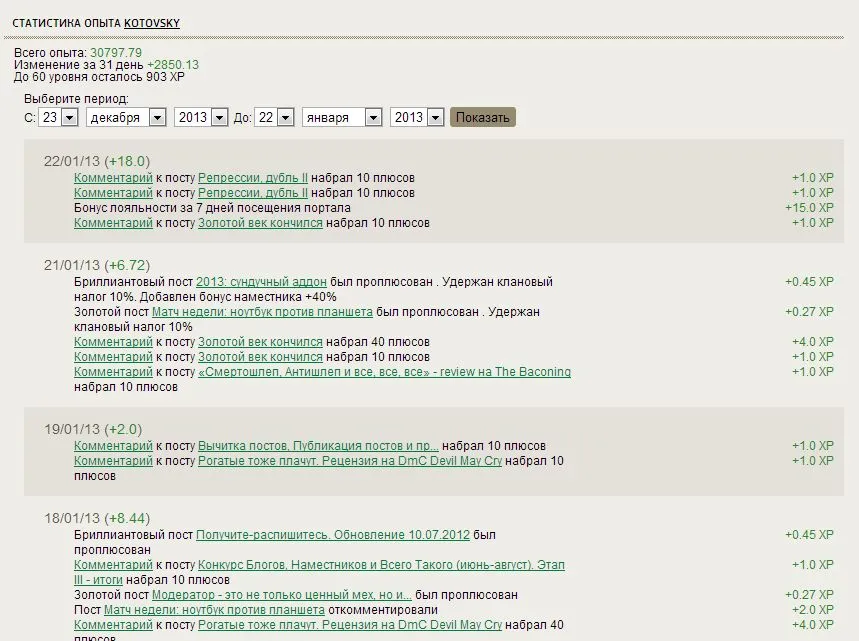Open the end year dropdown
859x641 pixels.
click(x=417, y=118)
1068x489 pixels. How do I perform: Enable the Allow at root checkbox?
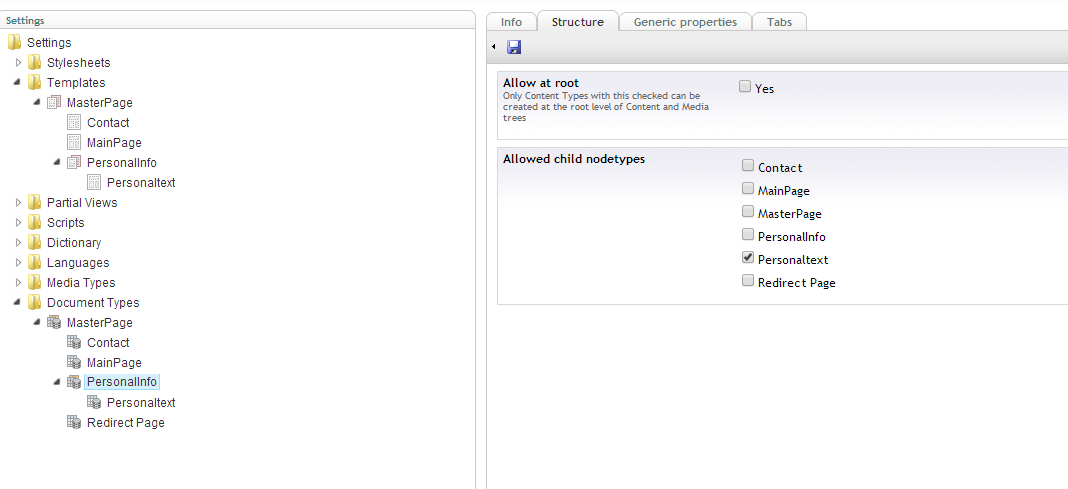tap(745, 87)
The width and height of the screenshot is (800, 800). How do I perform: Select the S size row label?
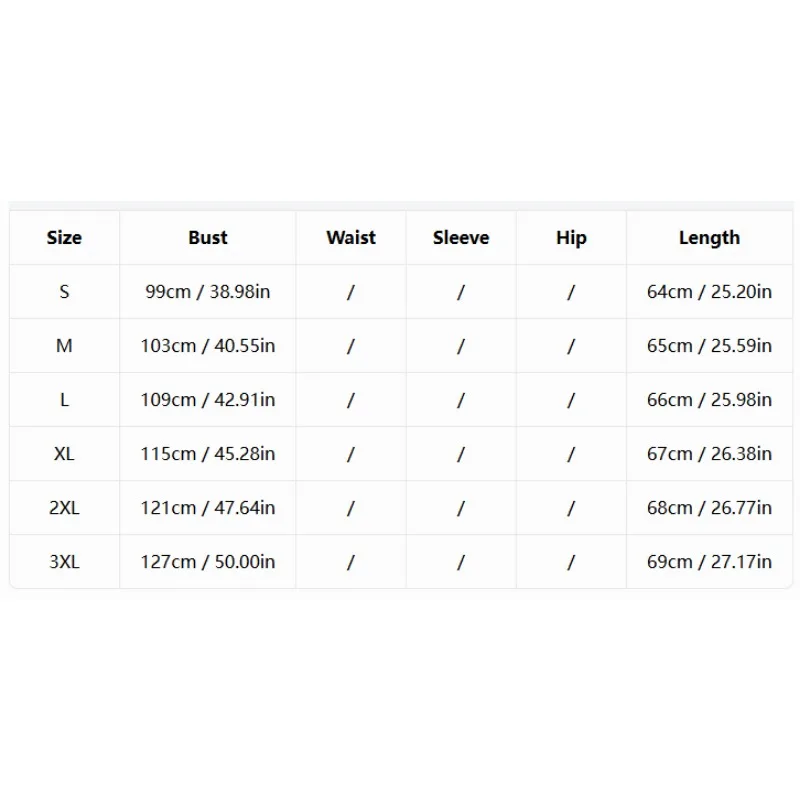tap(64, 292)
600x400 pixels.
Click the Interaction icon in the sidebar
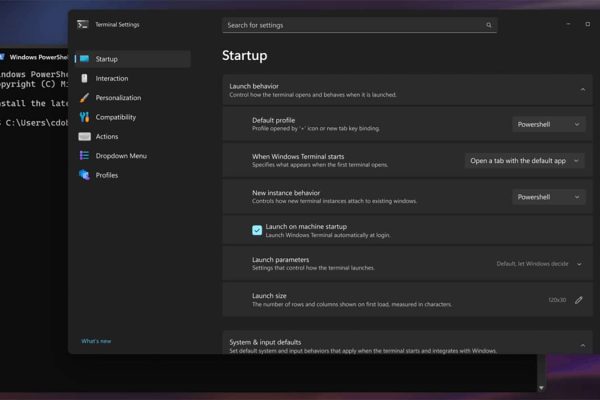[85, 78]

____

_THE REQUEST:_
Gather every line of the records that contains the string "perform".

_REPLY:_
1068x489 pixels. How do I perform: Enable the Allow at root checkbox?
The width and height of the screenshot is (800, 800). How do I perform: Select the S size row label?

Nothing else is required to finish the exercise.